回收试剂盒的原理是在特定溶液环境下(高盐、低pH)使核酸吸附在固相介质(一般是硅胶膜)上,洗涤去除杂质后,通过改变溶液环境使DNA溶解到纯水或TE(低盐、高pH)中进行洗脱,可去除PCR反应中的dNTPs、引物、矿物油和聚合酶等及DNA样本中的其它杂质,得到的DNA片段可用于酶切、连接、测序、PCR反应模版等后续操作。

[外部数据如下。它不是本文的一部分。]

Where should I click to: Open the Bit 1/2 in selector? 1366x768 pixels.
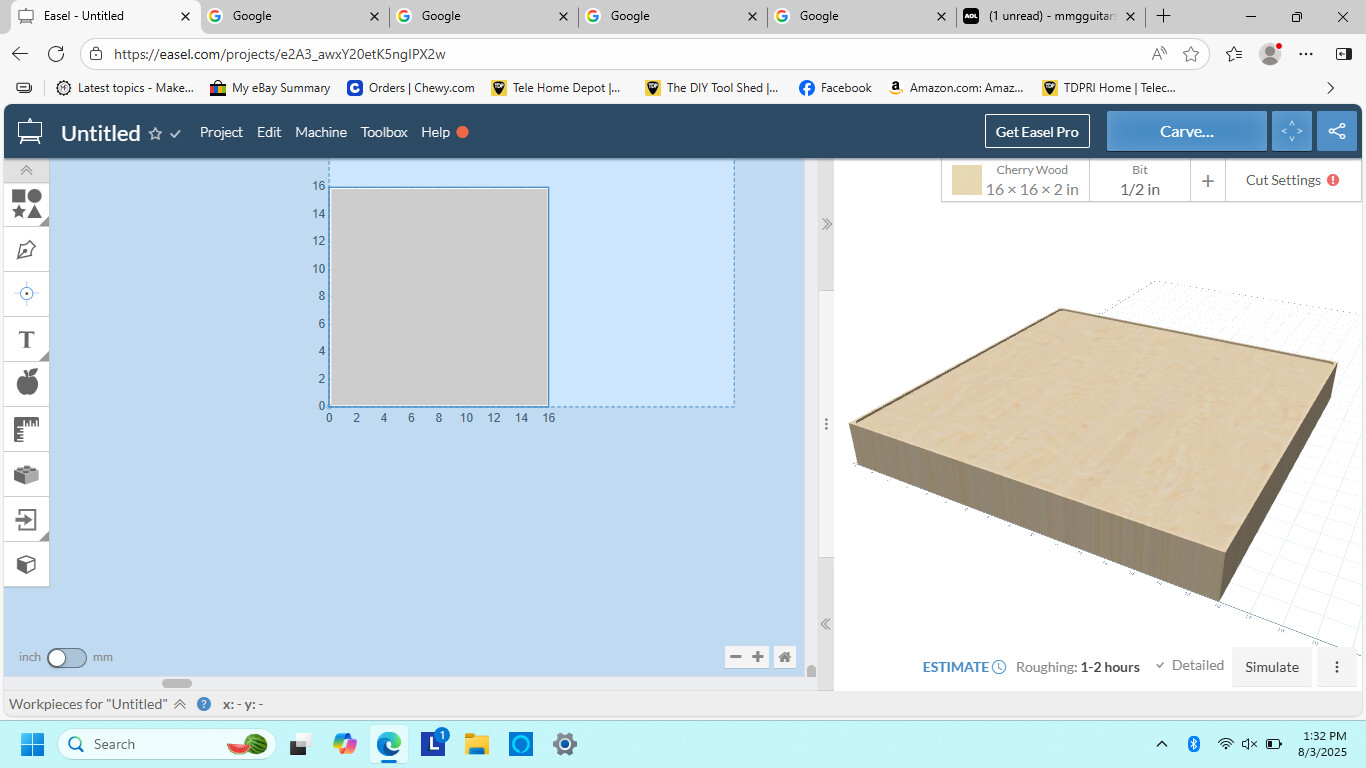(x=1139, y=181)
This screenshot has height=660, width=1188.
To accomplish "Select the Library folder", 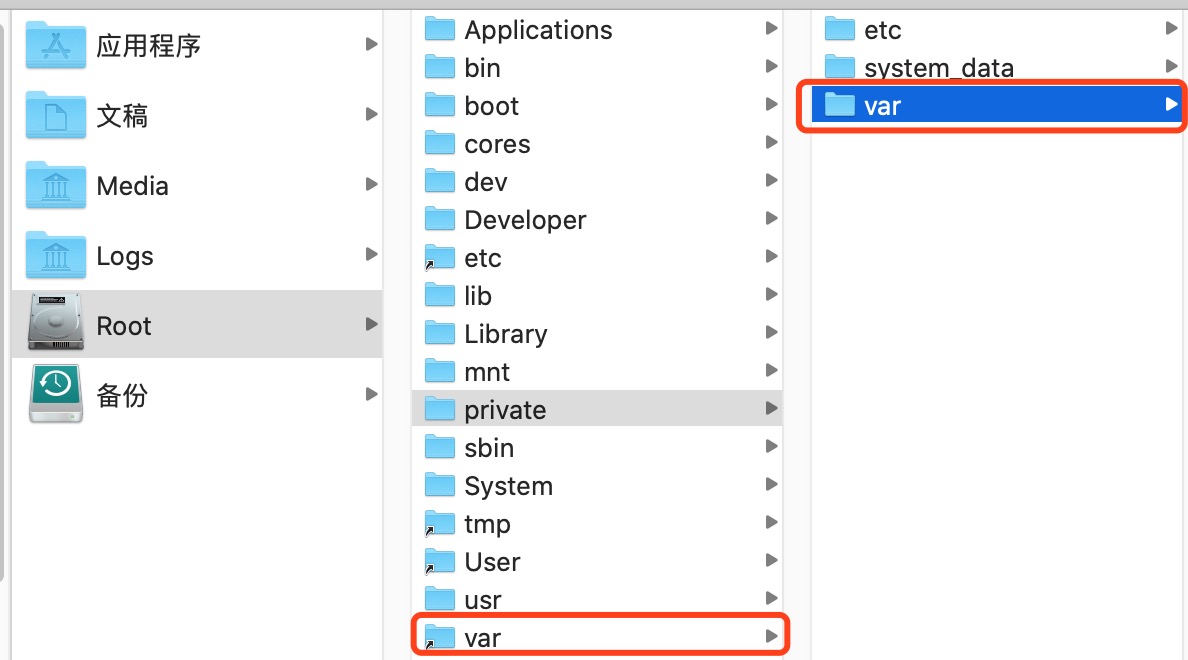I will click(x=597, y=333).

目前的回收试剂盒主要有离心柱型和磁珠型两种,离心柱型主要是通过将硅胶膜固定在离心管中,让含有核酸的溶液用离心力或者负压让液体通过硅胶膜,使核酸在特定溶液环境中吸附在硅胶膜上,经过洗涤、洗脱等步骤得到纯的核酸。
目前大多数的生物试剂公司生产的回收试剂盒主要是采用该方法来回收核酸,这种方法操作简单、时间短。

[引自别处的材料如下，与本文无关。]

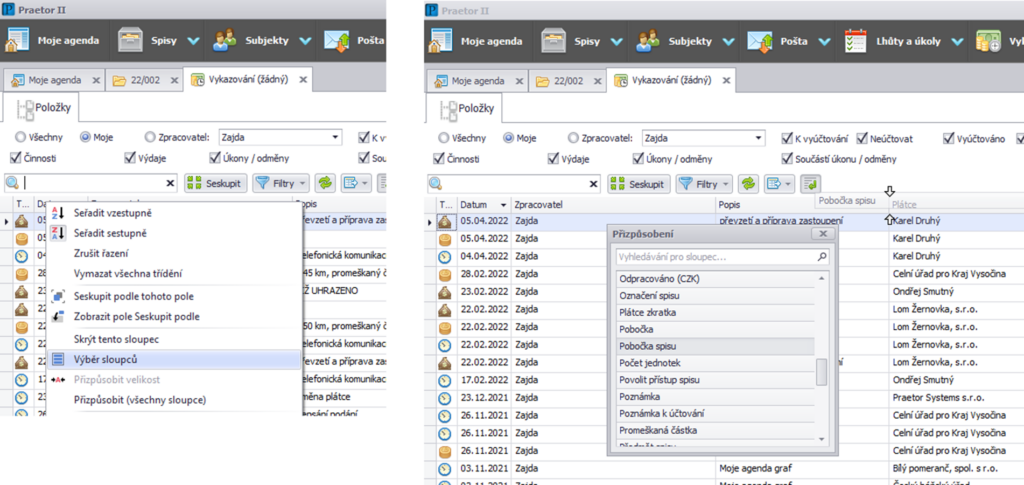The height and width of the screenshot is (485, 1024).
Task: Click the sort ascending A-Z icon
Action: pyautogui.click(x=58, y=213)
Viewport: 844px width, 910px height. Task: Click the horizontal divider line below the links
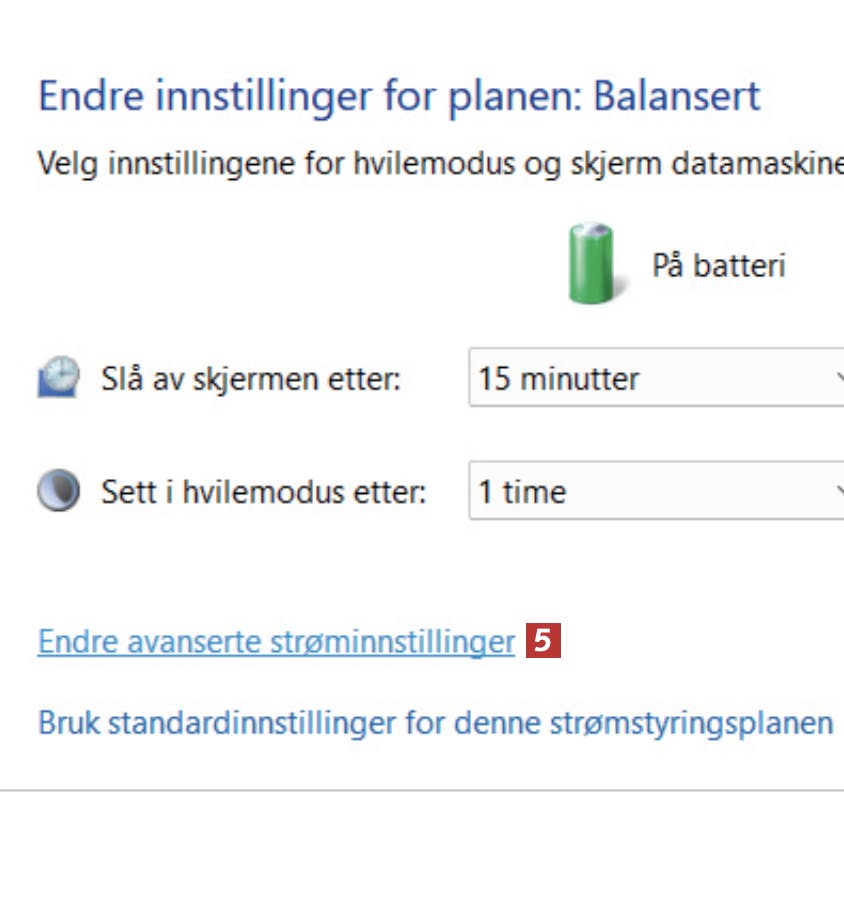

目前也有很多公司采用磁珠法来提取,不需要离心,可以用于自动化操作。
回收试剂盒可以从琼脂糖凝胶(TAE、TBE)、聚丙烯酰胺凝胶或酶切、PCR等产物中回收DNA片段,根据DNAP片段来源,按照DNA来源上可以分为PCR纯化回收试剂盒、琼脂糖凝胶DNA回收试剂盒和聚丙烯酰胺凝胶DNA回收试剂盒这三类。

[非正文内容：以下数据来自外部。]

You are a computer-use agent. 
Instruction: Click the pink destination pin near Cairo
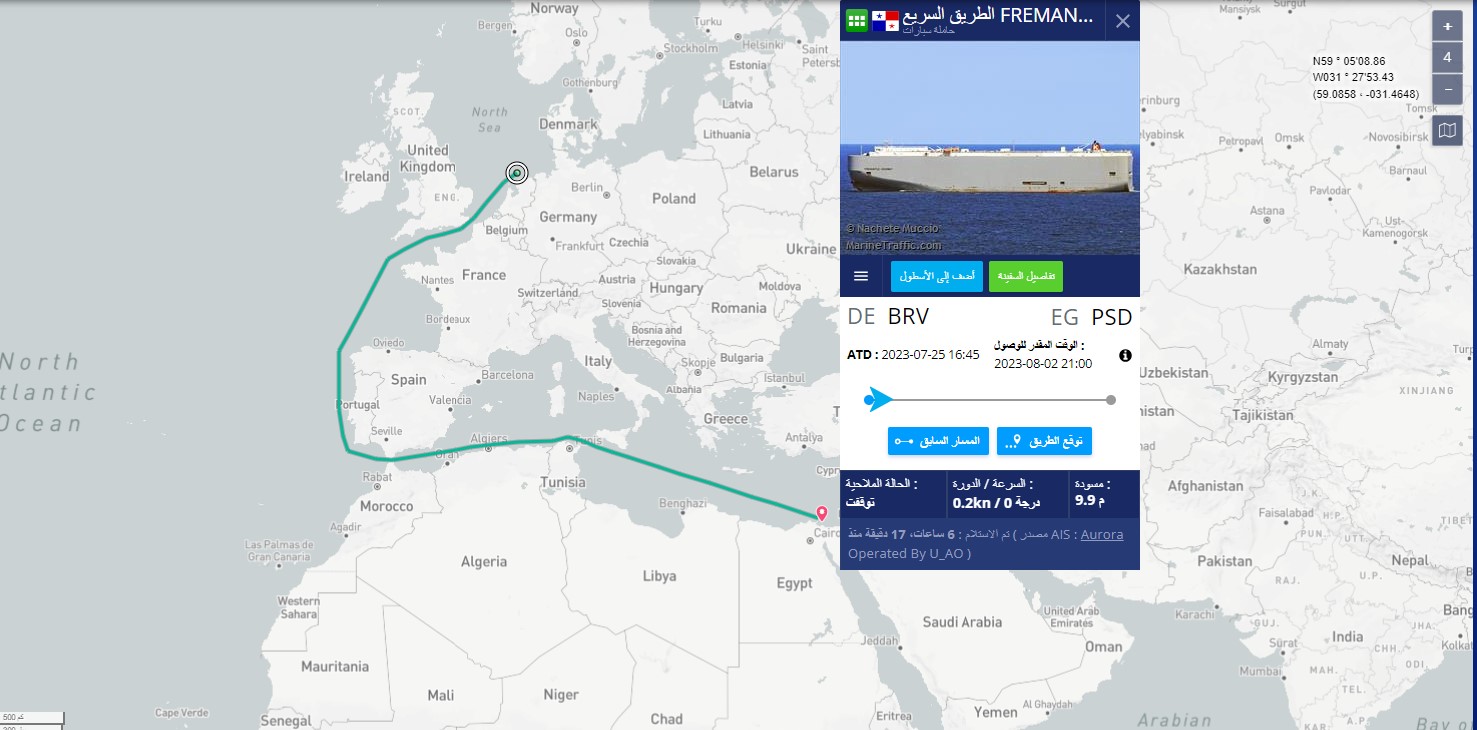click(822, 514)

如果片段大小在50bp-50kb之间,且片段单一,可以采用 PCR纯化回收试剂盒,可以节约跑电泳的时间以及紫外对DNA的破坏,如果片段不是单一条带,可以采取琼脂糖凝胶DNA回收试剂盒,可以切取单一的条带来进行DNA片段的回收。
如果需要回收片段更小的DNA片段,可以使用聚丙烯酰胺凝胶DNA回收试剂盒来进行。